→ **REQUIREMENTS**:
Please print all of the rows below word for word, omitting the pictures.

Click-target data:

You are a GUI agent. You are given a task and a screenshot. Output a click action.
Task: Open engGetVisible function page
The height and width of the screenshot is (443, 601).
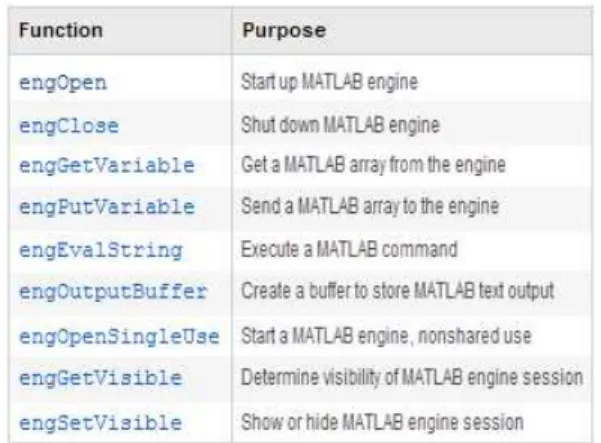pyautogui.click(x=101, y=378)
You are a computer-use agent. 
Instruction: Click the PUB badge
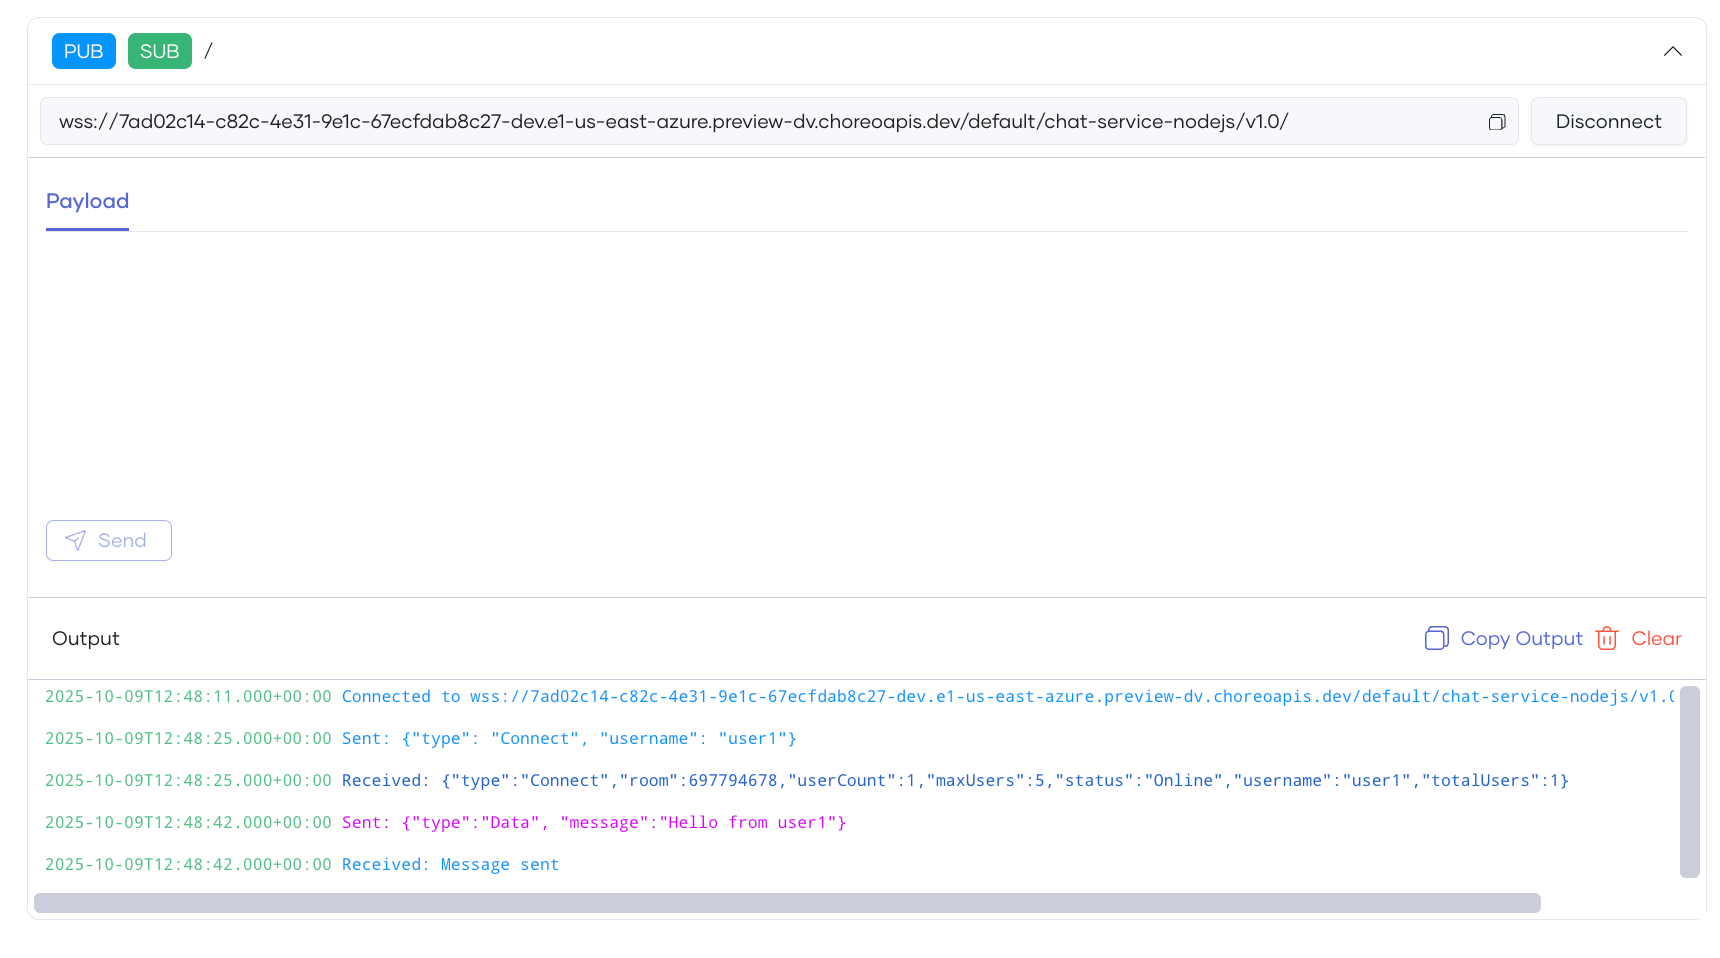coord(83,51)
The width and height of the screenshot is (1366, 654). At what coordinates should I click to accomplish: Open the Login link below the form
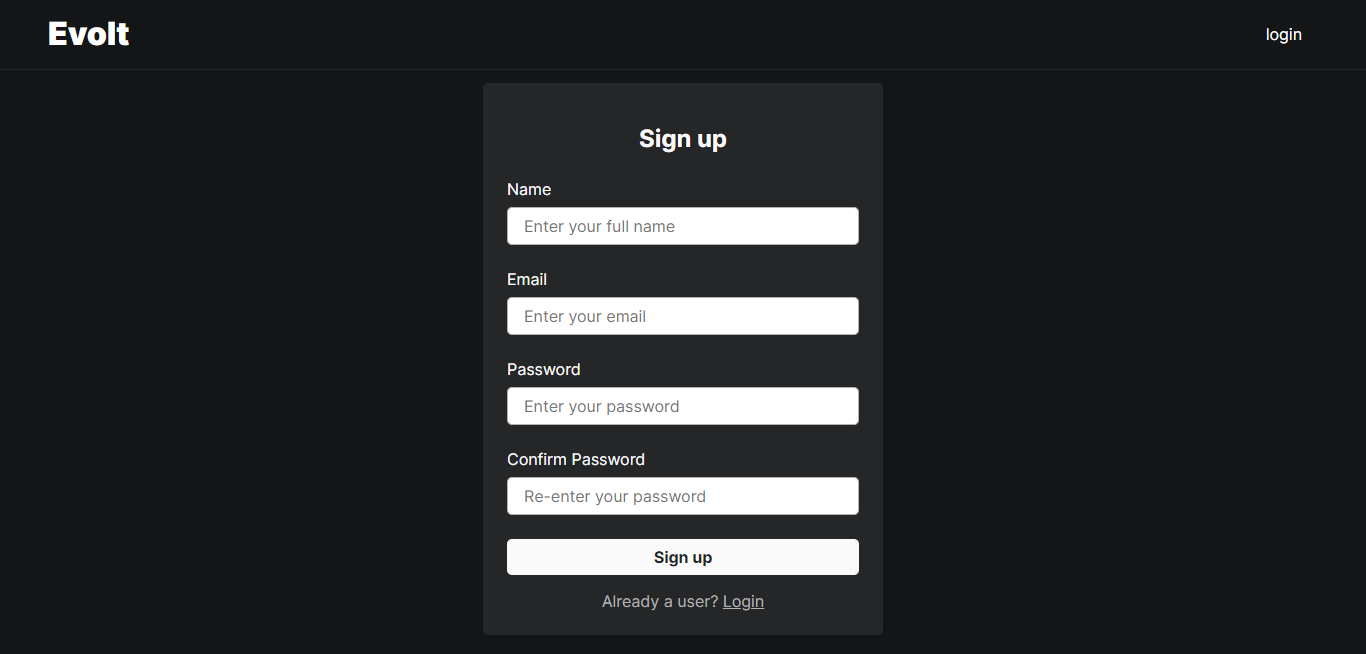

→ **COMPLETE ANSWER**:
You are a GUI agent. You are given a task and a screenshot. Output a click action.
Task: Open engGetVisible function page
The height and width of the screenshot is (443, 601).
pyautogui.click(x=101, y=378)
You are a computer-use agent. 
Instruction: Click the PUB badge
coord(83,51)
The width and height of the screenshot is (1366, 654). At what coordinates should I click to accomplish: Open the Login link below the form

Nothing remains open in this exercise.